Asked whether that meant the Conservatives would show up in Riyadh, party spokesperson Mey Fung replied: “We haven’t said that.”
Guy Caron, the NDP foreign affairs critic, said in a statement that Canada shouldn’t take part in the Riyadh summit.
“When the Liberal government was elected in 2015, it promised the return of Canadian leadership on the international stage,” Caron said. “Yet, more than eight months after committing to review arms export permits to Saudi Arabia, the government is still unable to give a timetable. In the meantime, Canadian weapons are fuelling the crisis in Yemen.”
Caron went on to say that the Liberals are “not doing much better than the Conservatives before them.”
“The atrocities committed by the Saudi regime are not consistent with Canadian values. Canada should not take part in the upcoming G20 summit in Riyadh. The Canadian government must stand up and reclaim its international leader status.”
Dennis Horak, Canada’s former ambassador to Saudi Arabia, was expelled during last year’s diplomatic spat with the kingdom. He told CBC News he feels that avoiding the summit, or trying to move it elsewhere, would be an “empty gesture.”
“What would be the objective? What would we be trying to achieve?” he asked.
“Normally when you put sanctions on a country or punish them in some way, it’s because you’re trying to get them to do something. What is that something we want them to do? Are we looking for them to remove the crown prince and put him on trial? Because that’s not going to happen.”

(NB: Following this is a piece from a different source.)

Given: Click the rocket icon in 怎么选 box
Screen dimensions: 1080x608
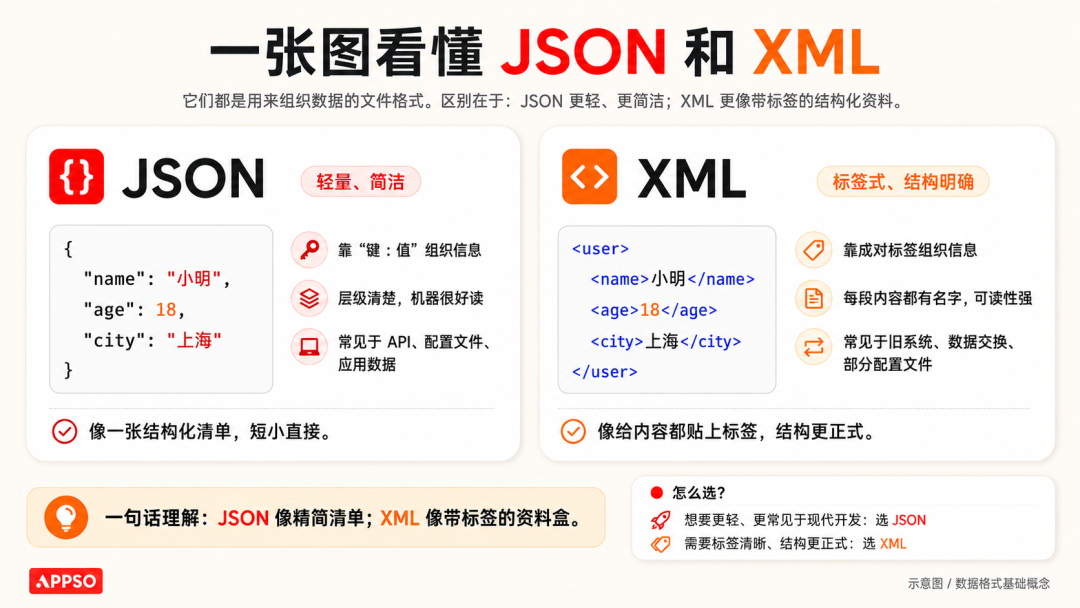Looking at the screenshot, I should pos(660,520).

Not a club for the virtuous
The G7, which Canada hosted last year in La Malbaie, Que., has always been a club for advanced economies that are also democracies. China has never been invited to join. Russia was expelled for bad behaviour (the annexation of Crimea) in March 2014.
The Group of 20, on the other hand, was never supposed to be about democracy. It was born as a leaders’ summit in 2008 (previous meetings had been at ministerial level only), to provide a forum where the rich western democracies could engage with some of the biggest developing nations and emerging economies — countries like Indonesia, India, Turkey, Brazil, South Africa and Mexico.
A quick glance at the recent family photo in Osaka shows that the current crop of leaders is not limited to fans of democracy and civil rights. In addition to MBS, there is one other unelected autocrat: President Xi Jinping of China, who hosted the G20 in Hangzhou in 2016.
Putin’s government is believed to have ordered several deadly attacks on dissidents. Philippines President Rodrigo Duterte has bragged about shooting people and throwing them out of helicopters during his time as a crime-busting mayor in Davao City.
A willingness to rub shoulders with autocrats and killers is the price of bringing together leaders who represent, in whatever fashion, most of the world’s people and GDP.
But never has the group had to assemble in a venue as controversial as Riyadh. And few other members of the Group of 20 have had as rocky a recent relationship with the kingdom as Canada.
Dilemma doubly hard for women
While male visitors to Saudi Arabia may have to swallow their principles, women face additional challenges — including the question of what to wear in a country where even the most conservative western clothing is considered immodest.
Saudi women are required by law to wear the body-covering abaya. Riyadh is one of the few places in the Muslim world where most women cover their faces in public.
Conversations with female members of the Trudeau government who might expect to attend the G20 reveal that they are already thinking about how to strike a balance between showing respect for local practices and upholding their own beliefs. At the same time, they’re aware that avoiding the event entirely would leave the G20 even more male-dominated than usual.